O sene yaz tatili olmuş, geçmişiz sınıfları... Maç yapıyoruz minyatür kale, şimdiki bebeler bilmezler minyatür kale maçlarını, hani o meşhur üç kornerin bir penaltı olduğu penaltının da bazen boş kaleye sırtını dönerek görmeden atıldığı seneler diyelim... Öyle sokaktan şimdiki gibi arabaların filan geçmediği zamanlar...
Arkadaşım Bülent’e gel dedim yazın ikimiz Anıtkabir’e kadar koşalım, Ataya selam verelim sonra geri dönelim yine koşarak. Olur mu olur. Bahçelievler’den çıktık o tarihte iki çocuk, Akdeniz Caddesinden de geçerek Anıtkabir’e koşuyoruz, aslında epey de mesafe ama bize vız gelir tırıs gider, sporcuyuz yani... Millette yolda dönüp dönüp bize bakıyor... Kimisi aferin diyor, kimisi alkış yapıyor.

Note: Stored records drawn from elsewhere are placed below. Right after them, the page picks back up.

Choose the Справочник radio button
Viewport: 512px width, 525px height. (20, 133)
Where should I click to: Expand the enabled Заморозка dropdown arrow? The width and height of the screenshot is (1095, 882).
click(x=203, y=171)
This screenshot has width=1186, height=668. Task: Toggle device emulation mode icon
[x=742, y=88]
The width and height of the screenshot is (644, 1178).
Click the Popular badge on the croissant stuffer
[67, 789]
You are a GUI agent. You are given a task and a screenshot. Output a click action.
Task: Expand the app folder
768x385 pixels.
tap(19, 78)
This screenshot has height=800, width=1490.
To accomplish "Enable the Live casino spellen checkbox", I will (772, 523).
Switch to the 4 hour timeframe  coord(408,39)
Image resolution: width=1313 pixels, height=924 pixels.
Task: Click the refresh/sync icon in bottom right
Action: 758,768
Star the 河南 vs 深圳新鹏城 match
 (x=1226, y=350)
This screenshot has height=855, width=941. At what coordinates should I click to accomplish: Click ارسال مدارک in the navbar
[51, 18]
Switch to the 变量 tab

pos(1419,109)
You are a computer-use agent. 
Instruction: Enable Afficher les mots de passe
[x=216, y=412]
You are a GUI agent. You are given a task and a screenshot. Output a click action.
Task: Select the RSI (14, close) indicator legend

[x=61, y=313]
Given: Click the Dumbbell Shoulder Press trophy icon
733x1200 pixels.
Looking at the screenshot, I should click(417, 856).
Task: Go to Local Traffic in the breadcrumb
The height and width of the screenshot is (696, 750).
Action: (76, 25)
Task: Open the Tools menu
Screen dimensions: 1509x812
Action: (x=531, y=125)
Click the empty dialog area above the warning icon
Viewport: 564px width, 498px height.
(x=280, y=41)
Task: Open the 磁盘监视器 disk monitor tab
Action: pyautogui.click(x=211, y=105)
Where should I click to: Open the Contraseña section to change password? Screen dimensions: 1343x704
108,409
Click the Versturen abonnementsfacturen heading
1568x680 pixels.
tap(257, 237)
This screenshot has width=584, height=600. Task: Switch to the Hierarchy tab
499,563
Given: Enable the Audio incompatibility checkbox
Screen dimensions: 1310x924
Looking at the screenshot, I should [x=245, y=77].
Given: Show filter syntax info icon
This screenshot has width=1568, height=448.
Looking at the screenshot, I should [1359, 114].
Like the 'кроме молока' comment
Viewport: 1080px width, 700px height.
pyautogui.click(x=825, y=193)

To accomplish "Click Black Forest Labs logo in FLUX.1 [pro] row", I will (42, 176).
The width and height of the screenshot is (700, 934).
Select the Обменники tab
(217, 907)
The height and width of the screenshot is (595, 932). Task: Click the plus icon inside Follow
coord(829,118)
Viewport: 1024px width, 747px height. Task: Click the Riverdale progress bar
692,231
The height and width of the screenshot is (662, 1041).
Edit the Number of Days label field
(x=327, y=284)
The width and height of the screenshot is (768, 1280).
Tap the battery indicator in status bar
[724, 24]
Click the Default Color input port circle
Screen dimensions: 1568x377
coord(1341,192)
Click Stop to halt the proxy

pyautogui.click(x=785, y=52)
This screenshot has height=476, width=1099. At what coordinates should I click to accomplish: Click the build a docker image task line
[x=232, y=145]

Yaz günü buram buram da terliyoruz. Öyle yazlık elbiselerle koşuyoruz o tarihte eşofman filan hak getire... Yarış yapmıyoruz yan yana koşuyoruz. Anıtkabir’in önüne geliyoruz, içeri girsek, Ata’ya selam versek, diyoruz, olmuyor, asker şimdi olmaz diyor ziyaret saati değilmiş... Olsun zararı yok, ’’Siz buradan selam söyleyin Ata’ya.’’ diyoruz, askerde gülerek ’’Olur söyleriz tabi siz merak etmeyin.’’ diyor. Çocuk aklımıza takılıyor acaba gerçekten söylerler mi söylemezler mi diye... Elimizle asker selamı çakıyoruz nöbetçilere, onlarda aynen cevap veriyorlar el selamı ile...
Nizamiyede biraz soluklanıp sonra aynı yoldan geri dönüş koşusu başlıyor. Tempolu bir şekilde arkadaşım Bülent ile geri dönüyoruz. Her tarafımızdan ter fışkırıyor. Peşine mahallede bir de minyatür kale maç kolasına... Of ki of! Ne güzel günlermiş be! Sokaklarda caddelerde bizimdi o senelerde bilgisayarlar çocukluğumuzu esir almamışlardı daha şimdiki gibi...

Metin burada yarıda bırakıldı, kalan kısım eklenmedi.